The basic mechanism for regulation of the relevant activities is as follows. By section 2 of the 2003 Act, "licensable activities" can only be carried on under and in accordance with a "premises licence" issued by a "licensing authority", defined in section 3(1) usually to be the relevant local council; and section 136 imposes a criminal sanction on those who carry on licensable activities otherwise than under and in accordance with such a licence. "Licensable activities" include the retail sale of alcohol, the provision of regulated entertainment and the provision of late night refreshment (section 1(1)).

13

Section 4 is also an important provision. Under it, a licensing authority must carry out its functions under the Act (and hence must determine any licensing decision it has to make) with a view to promoting the following "licensing objectives":

(a) the prevention of crime and disorder;

(b) public safety;

(c) the prevention of public nuisance; and

(d) the protection of children from harm.

It is noteworthy that all of these objectives are essentially concerned with the public interest; although, of course, evidence of how a licence might affect individuals may be relevant to the assessment of that public interest.

14

By section 4(3), in exercising those functions, the authority must also have regard to both:

i) Guidance issued by the Secretary of State under section 182, which requires her to issue such guidance. The relevant version for the purposes of this appeal, which I shall refer to as simply "the section 182 Guidance", was issued in April 2012. It has now been replaced by new guidance issued in October 2012.

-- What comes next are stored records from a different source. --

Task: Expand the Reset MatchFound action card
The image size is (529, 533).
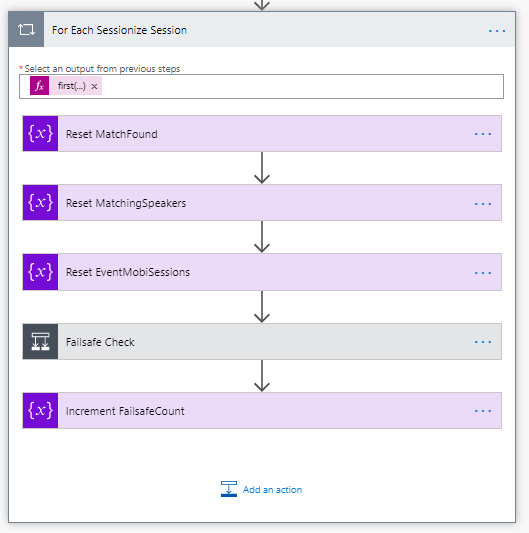Action: (262, 134)
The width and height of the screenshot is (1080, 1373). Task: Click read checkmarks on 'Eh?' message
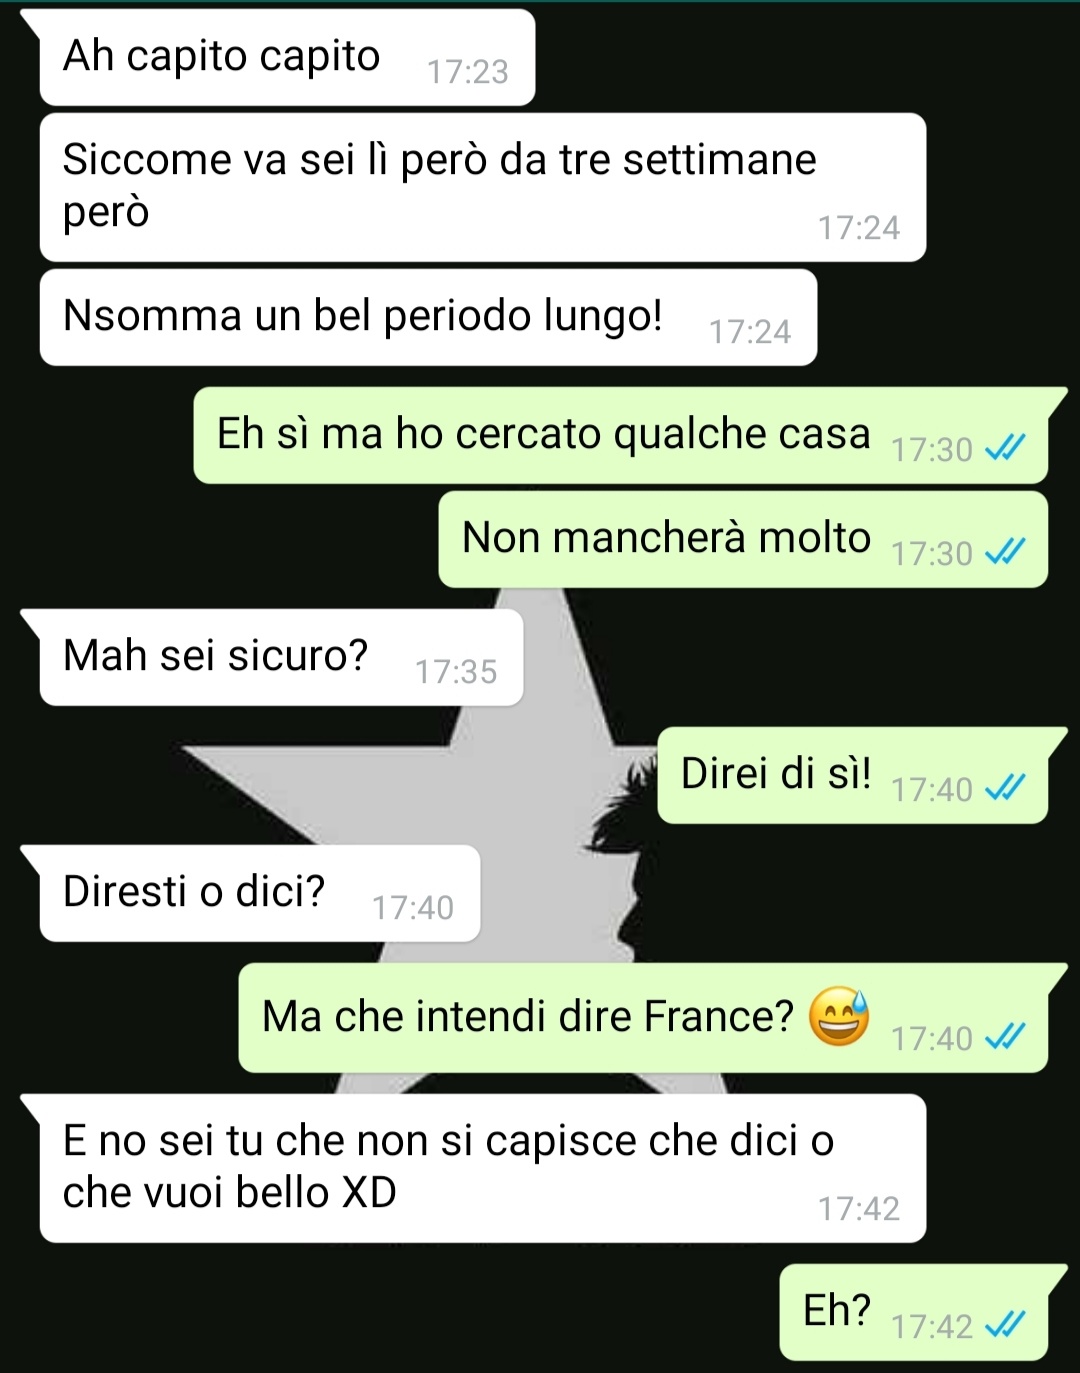pos(1005,1326)
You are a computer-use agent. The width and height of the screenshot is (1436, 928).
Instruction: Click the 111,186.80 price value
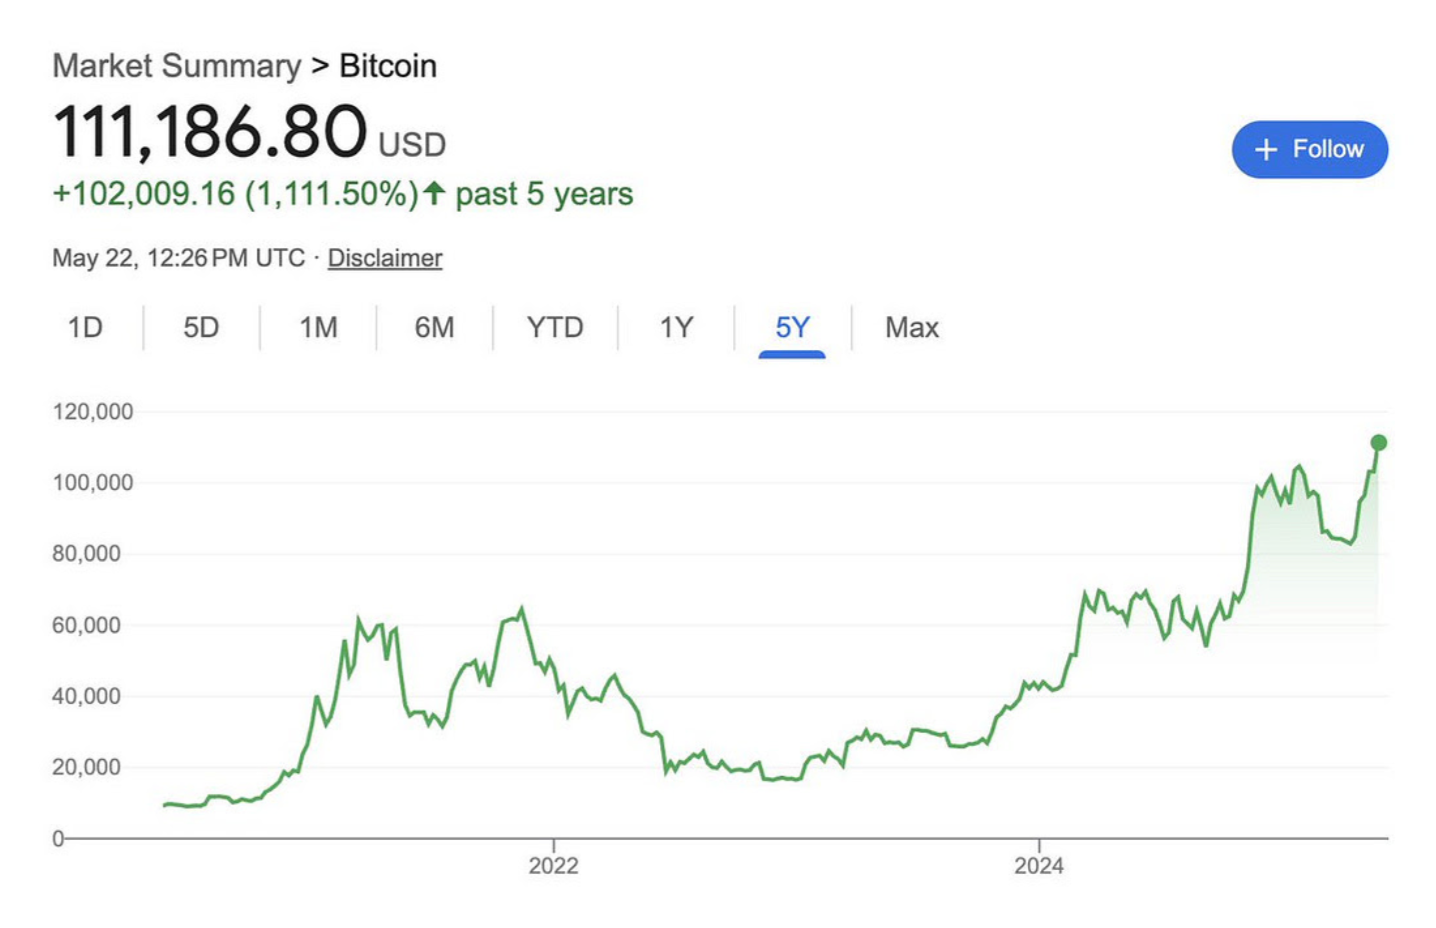pyautogui.click(x=210, y=132)
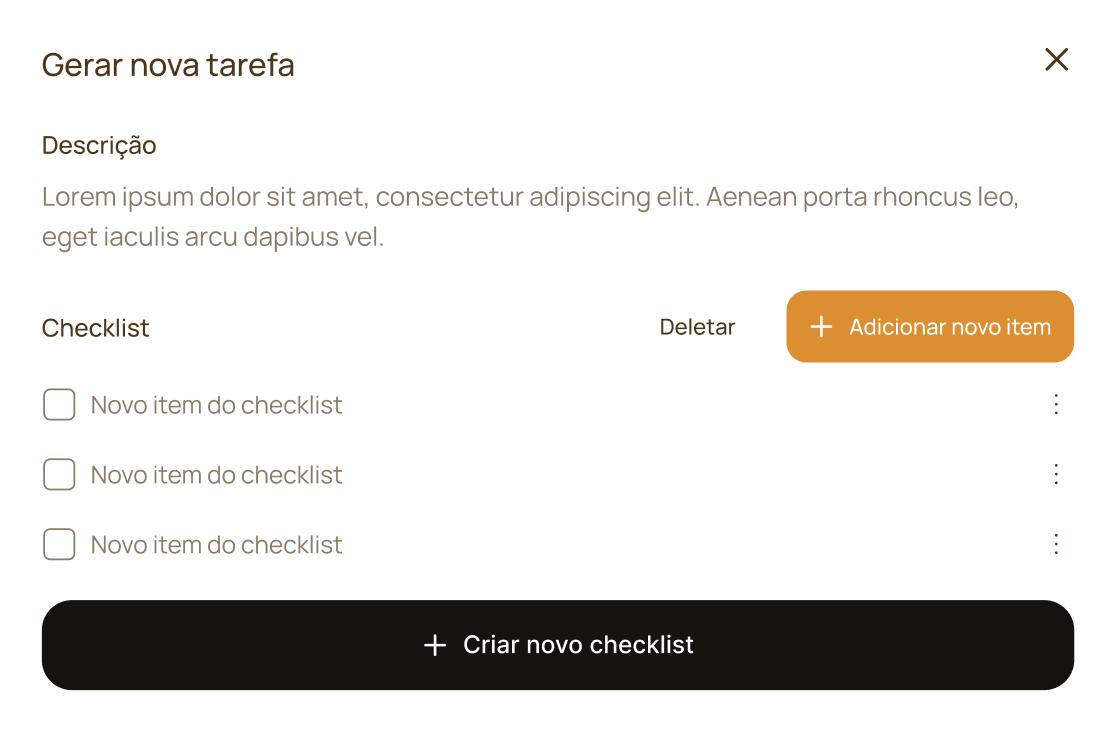Viewport: 1117px width, 732px height.
Task: Click the Adicionar novo item button label
Action: (x=949, y=327)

ii) The authority's own licensing statement published under section 5, which requires each authority to publish a statement of licensing policy regularly, at the relevant time for a period of three years and now (by virtue of section 122 of the Police Reform and Social Responsibility Act 2011) for a period of five years. The Council's current Statement of Licensing Policy ("the Council's Statement of Licensing Policy") covers the period 2011–14.

15

The licensing functions of an authority are in practice delegated to a licensing...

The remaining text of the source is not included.